Stated goal 1:
In the chart wizard page, what are the three tabs of the Chart Wizard?

Extract to read:
___

Scroll

Chart Wizard (through 2015.1)

NOTE. This information applies to Exago versions up to and including v2015.1. For the most recent version, see Chart Wizard.

To insert a chart select a cell and then click the Insert Chart button (). The Chart Wizard will appear. The Chart Wizard has three tabs: Appearance, Data and Labels.

NOTE. Charts should only be placed into a Group Header, Group Footer, Report Header or Report Footer sections.

Appearance

In the Appearance tab select the type of chart, its size, its colors and where to display the legend.

  • Select the chart type by clicking the icon that represents it. Check the ‘Use 3D Style’ box to make the chart three dimensional.
  • There are three ways to set the size of the chart.
    • Enter the height and width in the dimension boxes.
    • Resize the chart by dragging the lower right corner in the preview.
    • Check the box ‘Fit to Cell’.
  • In the color drop-down either select a color theme or specify a linear range of colors.
NOTE. The legend may overlap the chart if the size is too small.

There are two types of charts: single series and multi-series.

 

Single Series

PieDoughnutFunnel, and Pyramid charts utilize a single Data Field to visually compare each element to the whole.

Ex. Each section of a pie chart may represent a region and the size of the section indicates how many people live in that region.

Pareto charts are a special type of single series chart generally used to highlight the most important element amongst a group. The bars of a Pareto chart will display in descending order while a line show the cumulative percentage of the total. 

 

Multi-Series

Bar, Column, and Scatter charts display the values of one Data Field for each element of another Data Field.

Ex. A column chart will have a series of columns whose height indicates the number of customers in each region for each company.

Line and Spline charts display the values of one Data Field for each element of another Data Field, the second of which usually represents an interval of time.

___

Records:

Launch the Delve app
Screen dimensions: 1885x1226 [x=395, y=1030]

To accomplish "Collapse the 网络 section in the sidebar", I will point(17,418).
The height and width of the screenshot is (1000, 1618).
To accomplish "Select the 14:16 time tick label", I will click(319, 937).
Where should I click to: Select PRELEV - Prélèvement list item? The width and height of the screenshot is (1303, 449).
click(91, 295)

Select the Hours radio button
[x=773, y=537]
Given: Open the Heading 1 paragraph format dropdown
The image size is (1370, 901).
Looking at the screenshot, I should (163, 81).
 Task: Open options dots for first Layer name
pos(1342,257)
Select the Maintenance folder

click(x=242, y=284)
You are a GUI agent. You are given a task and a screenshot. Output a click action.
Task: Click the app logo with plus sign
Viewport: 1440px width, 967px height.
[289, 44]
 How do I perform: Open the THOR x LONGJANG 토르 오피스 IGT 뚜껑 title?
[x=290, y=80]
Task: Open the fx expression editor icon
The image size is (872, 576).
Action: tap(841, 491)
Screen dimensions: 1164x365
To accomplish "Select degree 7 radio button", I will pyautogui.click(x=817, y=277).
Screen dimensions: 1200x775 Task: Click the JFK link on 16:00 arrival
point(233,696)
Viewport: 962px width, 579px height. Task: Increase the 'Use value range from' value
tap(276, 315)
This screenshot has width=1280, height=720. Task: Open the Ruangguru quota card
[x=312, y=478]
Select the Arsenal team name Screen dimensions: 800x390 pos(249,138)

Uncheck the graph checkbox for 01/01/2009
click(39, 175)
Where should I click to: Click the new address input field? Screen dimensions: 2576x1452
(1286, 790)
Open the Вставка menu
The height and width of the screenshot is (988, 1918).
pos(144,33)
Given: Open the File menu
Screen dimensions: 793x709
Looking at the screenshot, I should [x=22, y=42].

___

Stated goal 2:
In the listing, turn the lines from the line with "You are a GUI" up to and including the line with "point(233,696)" into a JSON list of strings, one string per line, omitting blank lines.

Expected output 1:
Appearance, Data and Labels.

Expected output 2:
[
  "You are a GUI agent. You are given a task and a screenshot. Output a click action.",
  "Task: Click the app logo with plus sign",
  "Viewport: 1440px width, 967px height.",
  "[289, 44]",
  " How do I perform: Open the THOR x LONGJANG 토르 오피스 IGT 뚜껑 title?",
  "[x=290, y=80]",
  "Task: Open the fx expression editor icon",
  "The image size is (872, 576).",
  "Action: tap(841, 491)",
  "Screen dimensions: 1164x365",
  "To accomplish \"Select degree 7 radio button\", I will pyautogui.click(x=817, y=277).",
  "Screen dimensions: 1200x775 Task: Click the JFK link on 16:00 arrival",
  "point(233,696)"
]